Public displays of the swastika and other symbols such as SS symbols, flags, armbands, T-shirts and the publication of symbols online promoting Nazi ideology, will be punishable by up to a year in prison. The Nazi salute, however, is not covered by the legislation and is left to state authorities to police.
While most Australian states already have laws in place that ban such material, the federal law, which will be brought to Parliament next week, would extend the ban to every part of the country and would also ban the trade of it.
The law makes an exception to public displays of Nazi symbols for academic, educational, artistic, literary, scientific or journalistic purposes. It will also not affect the use of the swastika for people observing Hinduism, Jainism, and Buddhism.
Attorney-General Mark Dreyfus told Nine Network television: “There’s been a rise in this kind of violent far right activity. We think it’s time for there to be a federal law which I’ll be bringing to the Parliament next week.
"There is no place in Australia for symbols that glorify the horrors of the Holocaust.”
Dreyfus, who is Jewish, added: We will no longer allow people to profit from the display and sale of items which celebrate the Nazis.

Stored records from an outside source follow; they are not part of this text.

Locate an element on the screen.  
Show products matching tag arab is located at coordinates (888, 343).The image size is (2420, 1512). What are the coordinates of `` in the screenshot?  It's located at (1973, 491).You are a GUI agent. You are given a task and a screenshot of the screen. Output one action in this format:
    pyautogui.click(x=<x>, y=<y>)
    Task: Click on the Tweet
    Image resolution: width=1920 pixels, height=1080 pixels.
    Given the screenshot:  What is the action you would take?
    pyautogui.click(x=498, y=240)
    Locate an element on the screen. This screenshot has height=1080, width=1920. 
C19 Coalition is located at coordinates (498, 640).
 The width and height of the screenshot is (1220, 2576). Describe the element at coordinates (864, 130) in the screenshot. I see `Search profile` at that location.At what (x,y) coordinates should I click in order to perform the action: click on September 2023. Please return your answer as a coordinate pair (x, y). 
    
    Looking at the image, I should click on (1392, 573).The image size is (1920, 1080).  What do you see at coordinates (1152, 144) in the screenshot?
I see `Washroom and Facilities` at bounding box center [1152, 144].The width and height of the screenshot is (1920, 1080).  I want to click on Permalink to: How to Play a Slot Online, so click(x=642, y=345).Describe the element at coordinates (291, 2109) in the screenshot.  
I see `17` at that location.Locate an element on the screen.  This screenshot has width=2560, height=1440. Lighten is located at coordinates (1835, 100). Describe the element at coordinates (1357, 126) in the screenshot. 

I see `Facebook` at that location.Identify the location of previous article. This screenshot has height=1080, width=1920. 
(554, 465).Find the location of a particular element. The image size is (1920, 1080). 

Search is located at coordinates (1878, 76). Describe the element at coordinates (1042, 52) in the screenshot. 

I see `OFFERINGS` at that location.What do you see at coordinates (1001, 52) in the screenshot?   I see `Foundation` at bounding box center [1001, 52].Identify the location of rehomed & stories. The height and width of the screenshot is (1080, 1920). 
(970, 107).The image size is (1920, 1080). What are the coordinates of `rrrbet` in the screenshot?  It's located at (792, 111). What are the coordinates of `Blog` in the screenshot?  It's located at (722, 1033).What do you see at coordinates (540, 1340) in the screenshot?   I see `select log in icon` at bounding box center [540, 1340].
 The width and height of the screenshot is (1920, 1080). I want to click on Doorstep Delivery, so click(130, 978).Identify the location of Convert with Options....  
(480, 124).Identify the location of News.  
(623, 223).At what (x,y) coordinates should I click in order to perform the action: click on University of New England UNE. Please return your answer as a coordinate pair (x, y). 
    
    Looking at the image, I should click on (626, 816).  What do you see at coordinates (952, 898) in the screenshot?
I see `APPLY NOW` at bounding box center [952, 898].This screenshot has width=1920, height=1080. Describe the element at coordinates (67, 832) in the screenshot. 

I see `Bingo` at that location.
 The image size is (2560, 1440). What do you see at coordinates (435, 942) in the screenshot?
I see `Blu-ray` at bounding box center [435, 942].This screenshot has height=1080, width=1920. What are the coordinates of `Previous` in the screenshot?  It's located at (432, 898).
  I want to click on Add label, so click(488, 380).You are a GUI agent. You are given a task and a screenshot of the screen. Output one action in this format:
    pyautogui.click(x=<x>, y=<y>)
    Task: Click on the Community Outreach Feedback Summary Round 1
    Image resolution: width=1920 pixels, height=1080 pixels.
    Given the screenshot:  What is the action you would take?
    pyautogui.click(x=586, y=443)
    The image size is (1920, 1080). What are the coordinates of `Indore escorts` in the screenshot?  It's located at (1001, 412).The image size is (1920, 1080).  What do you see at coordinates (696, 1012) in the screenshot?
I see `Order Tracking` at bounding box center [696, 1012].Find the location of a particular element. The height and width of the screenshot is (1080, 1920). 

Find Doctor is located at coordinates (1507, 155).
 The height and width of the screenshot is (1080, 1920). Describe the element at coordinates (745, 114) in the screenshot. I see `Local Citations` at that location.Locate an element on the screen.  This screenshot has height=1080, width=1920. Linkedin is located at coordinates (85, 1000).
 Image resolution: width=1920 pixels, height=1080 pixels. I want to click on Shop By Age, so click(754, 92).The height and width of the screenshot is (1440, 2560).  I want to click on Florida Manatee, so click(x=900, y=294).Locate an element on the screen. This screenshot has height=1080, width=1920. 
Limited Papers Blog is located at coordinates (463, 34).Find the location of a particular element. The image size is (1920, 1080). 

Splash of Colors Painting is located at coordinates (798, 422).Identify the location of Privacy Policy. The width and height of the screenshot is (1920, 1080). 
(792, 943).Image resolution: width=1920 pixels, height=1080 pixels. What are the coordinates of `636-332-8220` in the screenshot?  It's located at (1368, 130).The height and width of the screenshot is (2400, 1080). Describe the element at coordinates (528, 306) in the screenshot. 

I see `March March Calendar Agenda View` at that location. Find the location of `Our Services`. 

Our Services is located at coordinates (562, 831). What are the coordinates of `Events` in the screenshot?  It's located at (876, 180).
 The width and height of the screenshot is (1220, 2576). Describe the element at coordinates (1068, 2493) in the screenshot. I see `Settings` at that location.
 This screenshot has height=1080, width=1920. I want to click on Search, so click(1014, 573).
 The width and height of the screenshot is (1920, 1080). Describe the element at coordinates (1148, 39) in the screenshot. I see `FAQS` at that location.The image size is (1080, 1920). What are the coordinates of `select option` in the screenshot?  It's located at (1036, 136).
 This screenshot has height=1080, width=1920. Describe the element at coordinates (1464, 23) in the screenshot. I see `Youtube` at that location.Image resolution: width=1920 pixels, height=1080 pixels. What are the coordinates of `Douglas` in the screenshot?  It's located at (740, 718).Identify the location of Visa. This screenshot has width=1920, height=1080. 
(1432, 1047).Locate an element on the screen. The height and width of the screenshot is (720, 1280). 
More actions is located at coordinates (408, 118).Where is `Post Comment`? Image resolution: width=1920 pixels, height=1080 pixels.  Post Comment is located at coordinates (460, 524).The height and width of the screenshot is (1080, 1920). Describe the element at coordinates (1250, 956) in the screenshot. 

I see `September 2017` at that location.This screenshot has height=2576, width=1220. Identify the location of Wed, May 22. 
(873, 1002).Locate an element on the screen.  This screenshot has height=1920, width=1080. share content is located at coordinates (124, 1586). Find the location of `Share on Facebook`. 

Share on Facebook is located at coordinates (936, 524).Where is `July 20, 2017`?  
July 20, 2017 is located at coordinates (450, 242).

“We’ve got responsibility for import and export. We want to see an end to trading in this kind of memorabilia or any items which bear those Nazi symbols, there’s no place in Australia for spreading of hatred and violence.”
Although the number of neo-Nazis in the country was “small”, Australia’s Security Intelligence Organization has been raising concerns about increased activity in the last three years.
The move comes amid a surge in far-right activity.
Security Intelligence Organisation Director General Mike Burgess warned last month that the country’s extremist far-right were becoming “emboldened”.
He said: "We have seen a rise in people drawn to this ideology, for reasons we don't fully understand.”
In March, neo-Nazis appeared at a Melbourne rally and performed Nazi salutes on the steps to the Victorian Parliament.
It is not yet clear whether the proposed legislation will pass or take effect. Australia’s Labor Party currently controls the House of Representatives but not the Senate.